Early life of E. M. Forster:

        Forster was born into an Anglo-Irish and Welsh family at 6 Melcomb Place, Dorset Square, London NW1, which no longer exists. She was the only child of Alice Clara "Lily" (n Wh Whlolo) and Edward Morgan Llewellyn Forster, an architect. His name was officially recorded as Henry Morgan Forster, but at his baptism he was mistakenly named Edward Morgan Forster.

        To be separated from his father, he was always called Morgan. His father died of TB on October 30, 1880, before Morgan's second birthday. In 1883, Forster and his mother, Stewart, moved to Roux Nest near Hertfordshire. The house served as a model for Howard's End, as he had fond memories of his childhood. Forster's ancestors were members of the Clapham sect, a social reform group within the Church of England.

        Forster inherited £ 8,000 in trust (equivalent to approximately £ 990,000 in 2017) from his paternal great-aunt Marianne Thornton (daughter of abolitionist Henry Thornton), who died on 5 November 1887. Money was enough for them to live and enable them. To be a writer. He attended Tonbridge School in Kent as a day boy, where the school theater is named in his honor.

        Upon leaving Cambridge, Foster decided to devote his life to writing. His first novels and short stories were models of an era shaking the shackles of Victorianism. Adopting some of the themes of earlier English novelists such as George Meredith (the importance of women in themselves, for example), they broke through the late 19th century with favors and intensities and became an independent, more Written in a colloquial style.

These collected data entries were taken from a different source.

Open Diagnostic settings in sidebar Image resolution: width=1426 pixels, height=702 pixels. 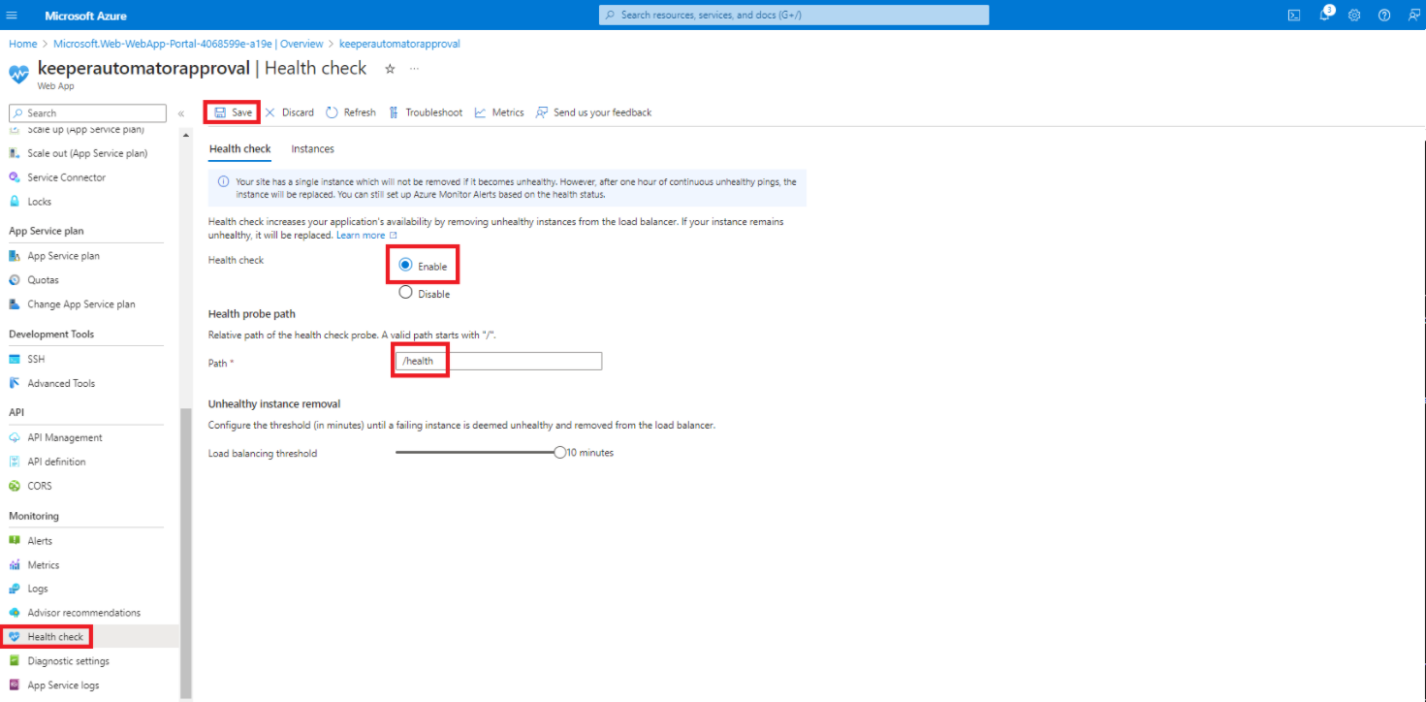[x=68, y=661]
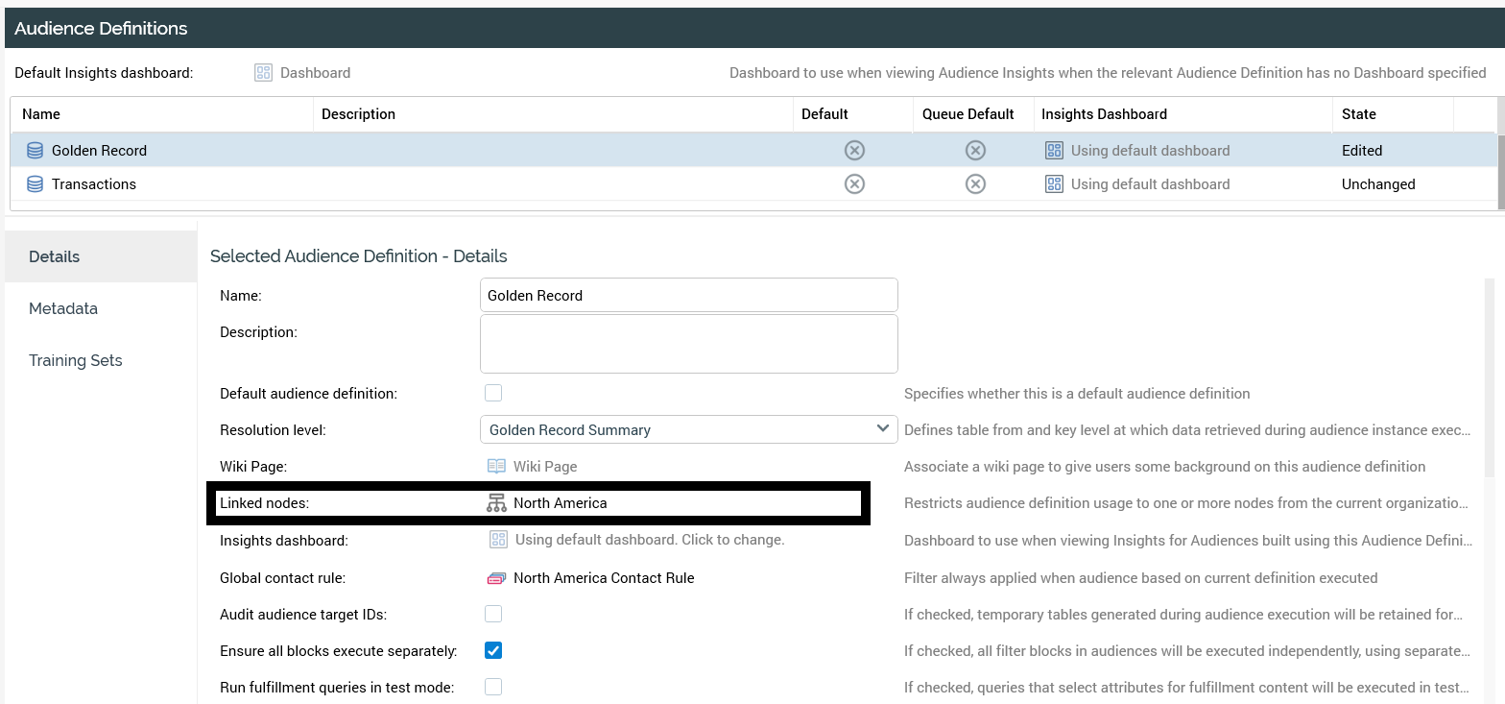Image resolution: width=1505 pixels, height=704 pixels.
Task: Click the Global contact rule icon
Action: (x=496, y=578)
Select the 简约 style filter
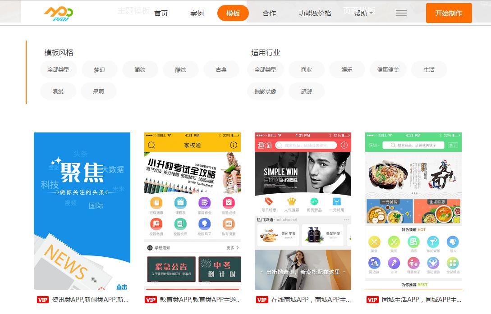Screen dimensions: 491x314 point(140,69)
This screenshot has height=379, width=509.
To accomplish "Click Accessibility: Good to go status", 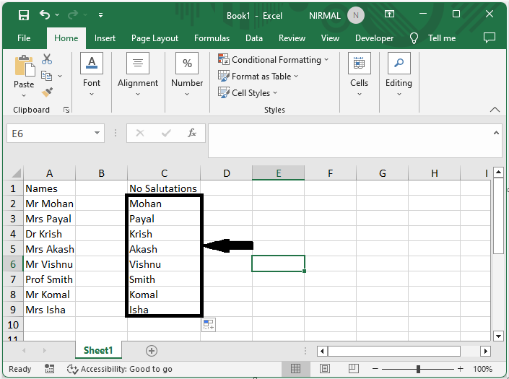I will (119, 369).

        The first novels contained a strong tension of social commentary, based on an in-depth overview of middle-class life. However, there was also a deep concern that a belief was linked to Förster's interest in the Mediterranean "paganism" if men and women were to have a satisfactory life, maintaining contact with the earth and cultivating their imaginations. Was needed. In an early novel, The Longest Journey (1907), he suggested that cultivating either in isolation is not enough, reliance on earth alone is due to a general cruelty and exaggerated development of imagination that undermines a personal sense of reality .

However, Forster's first major success was Howard's End (1910), a novel that focused on an alliance between the liberal Schlegel sisters and titular house proprietor Ruth Wilcox, against her husband Henry Camcox, an enterprising businessman was.

        The novel concludes with Henry Wilcox's Margaret Schlegel, who brings her back to the Howard End to reestablish the Wilkes land link. While writing the novel, Forster was part of the Bloomsbury Group, a group of unconventional British Bohemian thinkers including Virginia Woolf, John Maynard Keynes, Dora Carrington, and Linton Strachey.

        In the 1930s, he became a popular leading voice for what academic Lord Annan described as 'liberal humanism'. On the eve of the Second World War he published one of his most famous essays, Two Cheers for ers democracy, which was later called What I Believe.

        He collaborated with Eric Crozier on the libretto for Benjamin Britton's opera Billy Budd (1951); And although he refused permission during his life, his books became very popular films after his death.
He also wrote for several magazines, such as Aththe Athenum '. He was against the filming of books. In his opinion a film or stage performance did not do justice to the literary work.

        Despite this, many of his works were adapted to films, which were highly praised. In 1946 Forster was voted as the Honorary Fellow 'of King's College. He was presented a knighthood in 1949; An offer he declined. He was made a member of 'Honor of Honor' in 1953 and 'Order of Merit' in 1969. Forster continued to write until his death on 7 June 1970 due to a stroke.